"Mort d’un parfait bilingue", de Thomas Gunzig.
De passage à la Fnac au début du mois de janvier, il m’a pris la tocade d’acheter quelques romans d’auteurs belges, et notamment ce premier roman de Thomas Gunzig, qui est aussi un chroniqueur de la Rtbf, dont j’apprécie régulièrement les bons mots sur Facebook.
Le protagoniste de ce roman est une sorte de paumé qui vit, de son propre aveu, de magouilles. Il se retrouve dans les emmerdes jusqu’au cou lorsqu’il couche avec Minitrip, la femme de Jim Jim Slater, un chanteur célèbre: il finit par se disputer avec elle et lui casser les dents, ce qui rend quelque peu furax le régulier de la belle. En échange de son pardon, Jim Jim demande à notre “héros” de le débarrasser d’une chanteuse concurrente qui lui fait de l’ombre dans les charts…

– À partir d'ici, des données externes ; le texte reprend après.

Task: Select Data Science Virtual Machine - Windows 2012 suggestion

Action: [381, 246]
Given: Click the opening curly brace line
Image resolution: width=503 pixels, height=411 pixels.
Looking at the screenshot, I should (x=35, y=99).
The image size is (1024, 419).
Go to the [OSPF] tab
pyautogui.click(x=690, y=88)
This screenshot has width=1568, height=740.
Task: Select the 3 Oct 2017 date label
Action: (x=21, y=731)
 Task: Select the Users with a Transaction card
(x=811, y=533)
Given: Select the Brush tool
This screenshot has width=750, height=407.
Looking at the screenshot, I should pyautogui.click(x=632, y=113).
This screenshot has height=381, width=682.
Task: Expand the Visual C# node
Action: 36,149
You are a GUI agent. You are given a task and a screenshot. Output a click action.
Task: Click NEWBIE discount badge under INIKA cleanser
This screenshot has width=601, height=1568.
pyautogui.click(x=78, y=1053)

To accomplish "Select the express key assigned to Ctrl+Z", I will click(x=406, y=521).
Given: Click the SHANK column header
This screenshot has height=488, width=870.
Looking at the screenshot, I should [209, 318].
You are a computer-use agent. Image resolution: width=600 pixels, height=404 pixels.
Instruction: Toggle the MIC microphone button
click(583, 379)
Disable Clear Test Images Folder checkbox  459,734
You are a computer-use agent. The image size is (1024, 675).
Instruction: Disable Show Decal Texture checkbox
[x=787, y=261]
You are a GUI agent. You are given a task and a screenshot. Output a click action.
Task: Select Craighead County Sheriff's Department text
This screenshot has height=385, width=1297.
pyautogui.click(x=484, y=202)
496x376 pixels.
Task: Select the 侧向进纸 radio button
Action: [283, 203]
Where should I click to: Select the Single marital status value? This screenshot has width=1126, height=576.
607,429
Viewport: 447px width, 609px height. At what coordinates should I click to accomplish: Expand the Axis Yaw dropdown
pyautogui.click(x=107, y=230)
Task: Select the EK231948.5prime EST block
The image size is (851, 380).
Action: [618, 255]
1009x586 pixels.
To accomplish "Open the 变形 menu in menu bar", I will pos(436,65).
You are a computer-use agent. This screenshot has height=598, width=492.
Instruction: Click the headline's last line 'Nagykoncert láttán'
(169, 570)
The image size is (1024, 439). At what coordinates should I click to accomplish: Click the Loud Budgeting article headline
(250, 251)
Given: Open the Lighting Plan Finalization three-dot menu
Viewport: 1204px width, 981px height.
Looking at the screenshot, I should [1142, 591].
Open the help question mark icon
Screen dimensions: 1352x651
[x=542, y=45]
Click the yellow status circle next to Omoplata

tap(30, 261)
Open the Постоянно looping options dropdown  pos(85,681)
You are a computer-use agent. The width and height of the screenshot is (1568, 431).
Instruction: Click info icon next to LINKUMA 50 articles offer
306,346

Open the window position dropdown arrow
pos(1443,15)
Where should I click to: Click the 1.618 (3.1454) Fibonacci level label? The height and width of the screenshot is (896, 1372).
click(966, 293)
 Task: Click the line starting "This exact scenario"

Voilà pour le pitch. Les événements décrits dans le roman sont dans la droite lignée des romans noirs, avec un petit côté surréaliste et pince sans rire qui est la marque de fabrique de son auteur. Reste que la fin du roman est assez dure et probablement un peu "too much" à mon goût. A réserver aux amateurs de romans et d’humour noirs.